If a line in the data below holds the word "computer", copy it.

*** Opening of Data provided ***

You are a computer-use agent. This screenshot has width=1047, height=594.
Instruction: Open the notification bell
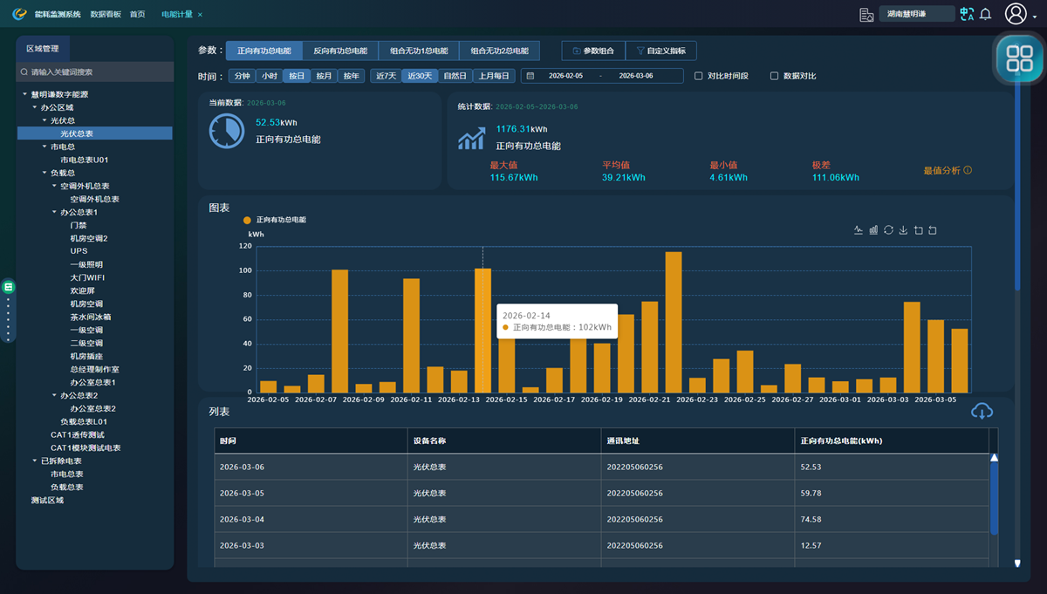[x=985, y=14]
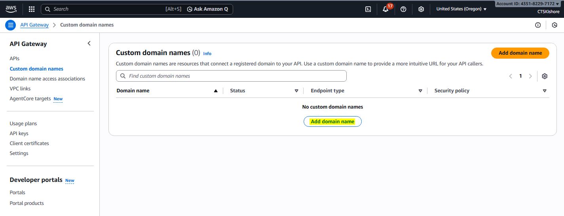Open the United States (Oregon) region dropdown
The width and height of the screenshot is (564, 216).
pos(461,9)
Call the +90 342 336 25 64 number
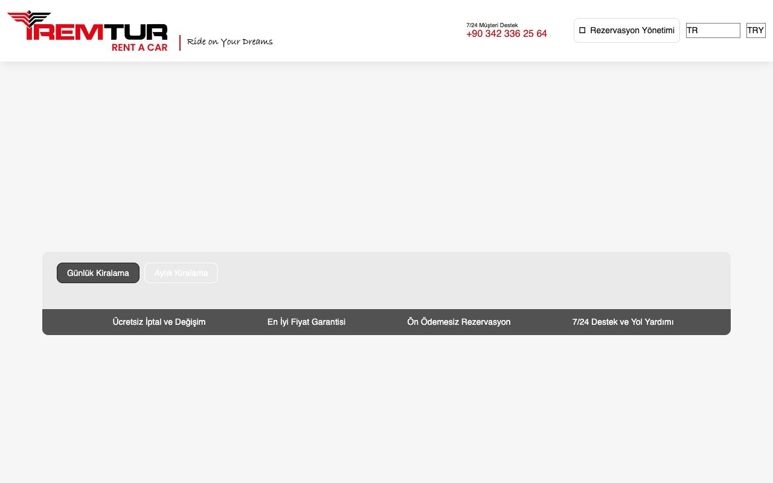The height and width of the screenshot is (483, 773). [x=507, y=34]
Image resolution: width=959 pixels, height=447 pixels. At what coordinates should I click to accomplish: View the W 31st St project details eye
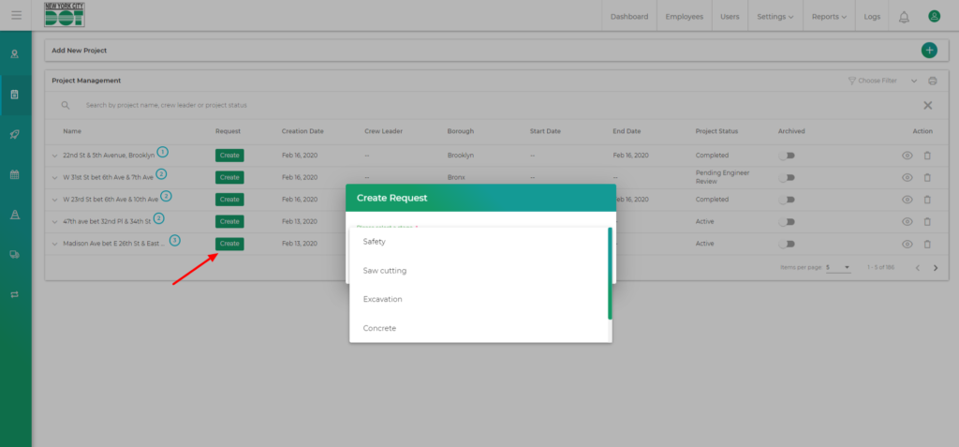[907, 177]
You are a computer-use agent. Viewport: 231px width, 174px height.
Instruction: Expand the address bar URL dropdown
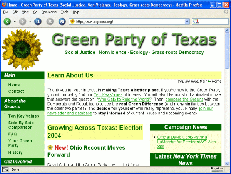click(187, 21)
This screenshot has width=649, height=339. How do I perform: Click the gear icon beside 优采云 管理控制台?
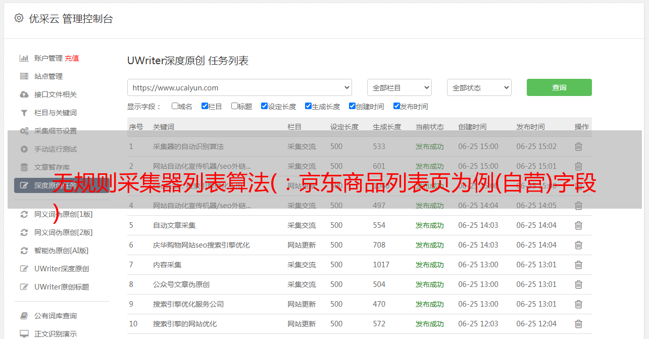pos(19,18)
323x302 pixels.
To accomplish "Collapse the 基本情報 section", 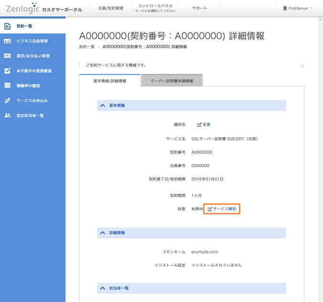I will click(x=103, y=105).

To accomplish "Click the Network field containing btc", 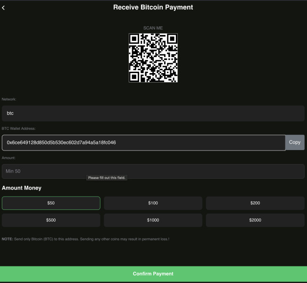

*** Close of Data provided ***

Exercise result -
You are a computer-use agent. This screenshot has width=1047, height=594.
You are a computer-use agent. Viewport: 231px width, 174px height.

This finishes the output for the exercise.